Creationism is a world view and a particular take on history, not a political practice. You might judge some Creationists to hold their views for bad reasons or insufficient evidence, but the same could be said of many reductionist evolutionists. But I know plenty of people smart, articulate reasons who understand the debate and have judged it more probable that creationism (not necessarily young-earth creationism) is the most-likely correct account of natural history.
Hello. My name is Terrence "Mongo" Rennet, and I represent the American Council of Bullies, Toughs, and Schoolyard Ruffians. I'm here to clear up some tragic misconceptions about bullies and their place in the academic hierarchy, misconceptions that have gone unchallenged for too long. It is my hope that by "clearing the air," as it were, bullies and bullied can walk with head erect or cower behind lockers respectively with a newfound respect for one another.
Myth: Bullies are just jealous of your intelligence, sensitivity, or ability to play the oboe.
Fact: Bullies have no more jealousy of your mental abilities than we have of your clean, well-ironed, unfashionable clothing. To the contrary, we are profoundly glad that you have chosen to develop your mental prowess, leaving your body weak and defenseless against our brutality. For that we thank you, even as we elevate your underwear.
Myth: Bullies suffer from low self-esteem, and victimize others to make themselves feel better.
Fact: While each bully has his (or her, as is increasingly the case) own deeply personal reasons for bullying, I can assure you that a poor self-image is not one of them. To the contrary, bullying is a high-pressure occupation, and only someone with an unusual amount of self-confidence will have the elán to shake down younger students efficiently while evading authority. Children without self-confidence tend instead to spend recess in the library, the computer lab, or pretending to be warriors in ridiculous fantasy games.
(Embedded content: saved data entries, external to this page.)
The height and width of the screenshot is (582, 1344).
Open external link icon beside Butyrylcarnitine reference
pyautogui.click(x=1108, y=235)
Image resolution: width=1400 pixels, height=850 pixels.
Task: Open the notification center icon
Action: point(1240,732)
Sound familiar?
Myth: If you stand up to a bully, he will reveal himself to be a coward.
Fact: This is perhaps the most hurtful stereotype of them all, in the sense that if you try it we will hurt you. Endless movies and after-school specials depict a tormented victim finally working up the courage to attack his neighborhood bully, after which said bully runs away crying and -- I must chuckle here -- calling for his mommy. What writers of these "entertainments" don't realize is that bullies invariably establish a complex ritual pecking order through constant low-level violence against each other. Haven't you noticed us punching each other in the shoulder at the bus stop? Then you've witnessed the magic of our social structure. Even if you, with your weak, gelatin-like arms were able to do us physical harm, I can assure you that we would recover faster than you can recite your grade point average and teach you a few things about savage poundings you can't learn from Spider-Man comics.
With that thought, I take your leave, confident that I have, in my own small way, improved the world's understanding of the art and craft of bullying. Good day, and if I see you after school you're dead meat.